## DATA SHOWN:

╭──

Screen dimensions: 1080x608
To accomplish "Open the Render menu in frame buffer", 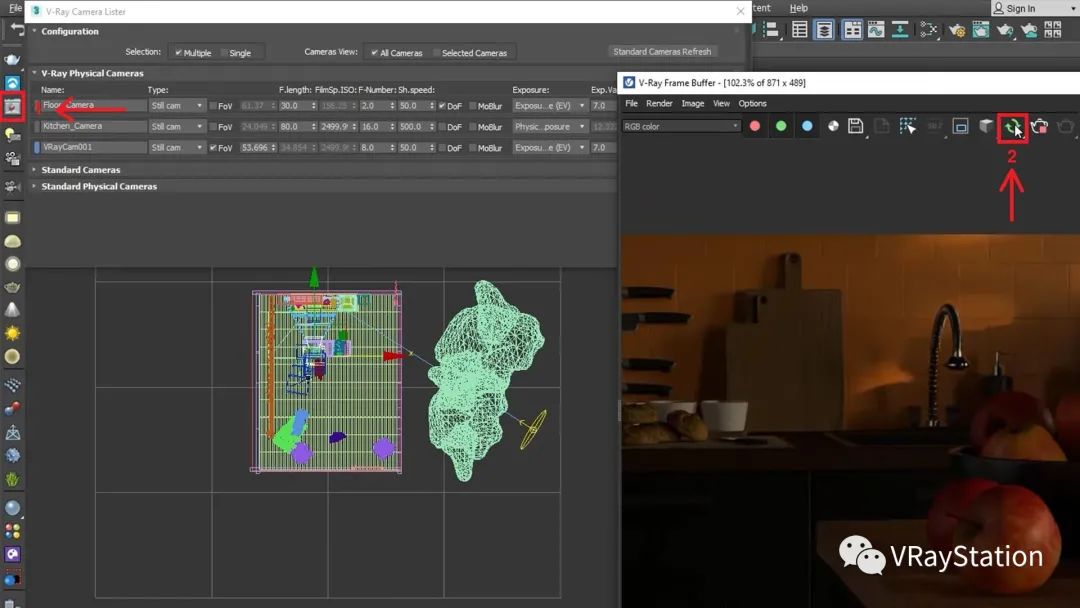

╰──
╭──

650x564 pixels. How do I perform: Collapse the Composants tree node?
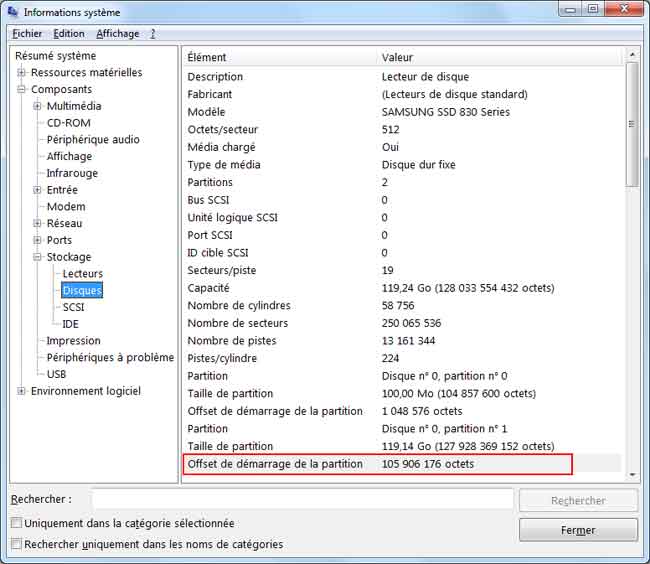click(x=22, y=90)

╰──
╭──

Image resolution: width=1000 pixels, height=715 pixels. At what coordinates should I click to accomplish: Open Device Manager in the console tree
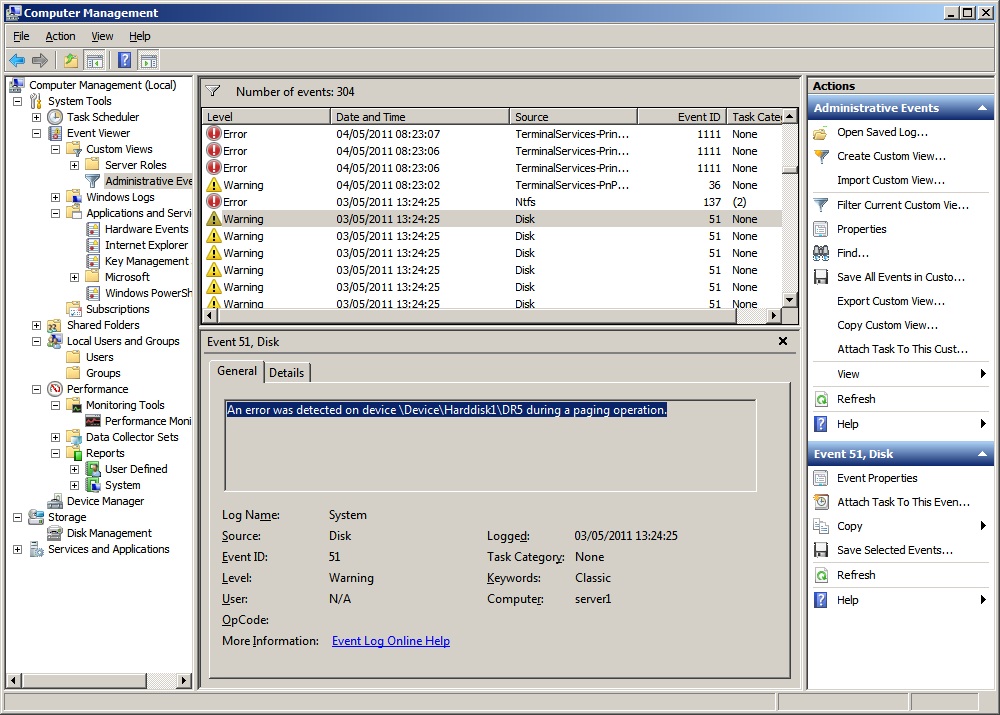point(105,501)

╰──

Both the line above containing "Screen dimensions: 1080x608" and the line containing "the Render menu" belong in the copy, along with every line between them; print these exactly and omit the pictures.

Screen dimensions: 1080x608
To accomplish "Open the Render menu in frame buffer", 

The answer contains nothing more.